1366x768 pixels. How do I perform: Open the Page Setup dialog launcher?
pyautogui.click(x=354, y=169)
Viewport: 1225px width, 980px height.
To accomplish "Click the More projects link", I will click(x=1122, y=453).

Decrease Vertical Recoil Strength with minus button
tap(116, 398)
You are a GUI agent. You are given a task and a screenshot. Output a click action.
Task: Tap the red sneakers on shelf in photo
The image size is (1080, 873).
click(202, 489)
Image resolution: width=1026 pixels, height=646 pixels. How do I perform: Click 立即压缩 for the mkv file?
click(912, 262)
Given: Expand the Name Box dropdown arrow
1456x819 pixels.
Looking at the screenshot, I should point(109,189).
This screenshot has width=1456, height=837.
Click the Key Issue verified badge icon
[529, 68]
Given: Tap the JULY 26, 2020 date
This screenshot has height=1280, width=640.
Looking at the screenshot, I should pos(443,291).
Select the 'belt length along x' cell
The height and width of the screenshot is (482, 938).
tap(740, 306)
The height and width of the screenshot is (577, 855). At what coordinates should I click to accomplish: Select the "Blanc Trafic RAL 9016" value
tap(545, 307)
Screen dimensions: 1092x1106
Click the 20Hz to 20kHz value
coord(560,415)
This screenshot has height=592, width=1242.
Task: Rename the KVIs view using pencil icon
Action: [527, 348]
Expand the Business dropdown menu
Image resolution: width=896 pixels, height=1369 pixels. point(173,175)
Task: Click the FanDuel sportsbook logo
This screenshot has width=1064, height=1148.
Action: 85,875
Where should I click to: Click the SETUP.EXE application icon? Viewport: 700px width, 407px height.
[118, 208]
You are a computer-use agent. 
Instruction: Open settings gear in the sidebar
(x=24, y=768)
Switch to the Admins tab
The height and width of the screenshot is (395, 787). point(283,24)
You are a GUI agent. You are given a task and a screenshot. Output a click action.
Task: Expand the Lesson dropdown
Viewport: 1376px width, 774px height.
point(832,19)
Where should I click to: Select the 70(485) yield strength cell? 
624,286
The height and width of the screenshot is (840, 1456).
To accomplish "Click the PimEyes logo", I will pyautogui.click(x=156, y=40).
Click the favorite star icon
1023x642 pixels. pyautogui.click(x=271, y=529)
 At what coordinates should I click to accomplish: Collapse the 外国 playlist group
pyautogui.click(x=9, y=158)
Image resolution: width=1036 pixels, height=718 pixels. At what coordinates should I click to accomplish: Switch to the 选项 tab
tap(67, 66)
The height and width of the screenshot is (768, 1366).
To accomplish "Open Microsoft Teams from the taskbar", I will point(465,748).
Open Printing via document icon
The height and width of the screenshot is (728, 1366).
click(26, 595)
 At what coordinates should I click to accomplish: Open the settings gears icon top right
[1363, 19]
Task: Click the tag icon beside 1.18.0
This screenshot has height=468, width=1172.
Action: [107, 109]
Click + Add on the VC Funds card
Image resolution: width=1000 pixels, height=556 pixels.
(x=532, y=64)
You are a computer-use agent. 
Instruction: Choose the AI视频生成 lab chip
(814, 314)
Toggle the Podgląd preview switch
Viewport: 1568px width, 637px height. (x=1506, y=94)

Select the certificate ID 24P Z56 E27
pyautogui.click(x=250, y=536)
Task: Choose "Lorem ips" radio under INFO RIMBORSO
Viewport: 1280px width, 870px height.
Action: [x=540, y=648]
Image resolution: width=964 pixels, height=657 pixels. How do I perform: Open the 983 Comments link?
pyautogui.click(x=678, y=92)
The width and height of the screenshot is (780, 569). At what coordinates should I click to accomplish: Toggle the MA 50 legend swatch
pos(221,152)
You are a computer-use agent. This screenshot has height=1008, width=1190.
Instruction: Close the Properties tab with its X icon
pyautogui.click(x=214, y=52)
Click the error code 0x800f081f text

* [EXERCISE]: Find "Where should I click to: Select" in the records above. Repeat its line and every later line exactly, through the last one.

* [YOUR SOLUTION]:
Where should I click to: Select the 70(485) yield strength cell? 
624,286
The height and width of the screenshot is (840, 1456).
To accomplish "Click the PimEyes logo", I will pyautogui.click(x=156, y=40).
Click the favorite star icon
1023x642 pixels. pyautogui.click(x=271, y=529)
 At what coordinates should I click to accomplish: Collapse the 外国 playlist group
pyautogui.click(x=9, y=158)
Image resolution: width=1036 pixels, height=718 pixels. At what coordinates should I click to accomplish: Switch to the 选项 tab
tap(67, 66)
The height and width of the screenshot is (768, 1366).
To accomplish "Open Microsoft Teams from the taskbar", I will point(465,748).
Open Printing via document icon
The height and width of the screenshot is (728, 1366).
click(26, 595)
 At what coordinates should I click to accomplish: Open the settings gears icon top right
[1363, 19]
Task: Click the tag icon beside 1.18.0
This screenshot has height=468, width=1172.
Action: [107, 109]
Click + Add on the VC Funds card
Image resolution: width=1000 pixels, height=556 pixels.
(x=532, y=64)
You are a computer-use agent. 
Instruction: Choose the AI视频生成 lab chip
(814, 314)
Toggle the Podgląd preview switch
Viewport: 1568px width, 637px height. (x=1506, y=94)

Select the certificate ID 24P Z56 E27
pyautogui.click(x=250, y=536)
Task: Choose "Lorem ips" radio under INFO RIMBORSO
Viewport: 1280px width, 870px height.
Action: [x=540, y=648]
Image resolution: width=964 pixels, height=657 pixels. How do I perform: Open the 983 Comments link?
pyautogui.click(x=678, y=92)
The width and height of the screenshot is (780, 569). At what coordinates should I click to accomplish: Toggle the MA 50 legend swatch
pos(221,152)
You are a computer-use agent. This screenshot has height=1008, width=1190.
Instruction: Close the Properties tab with its X icon
pyautogui.click(x=214, y=52)
Click the error code 0x800f081f text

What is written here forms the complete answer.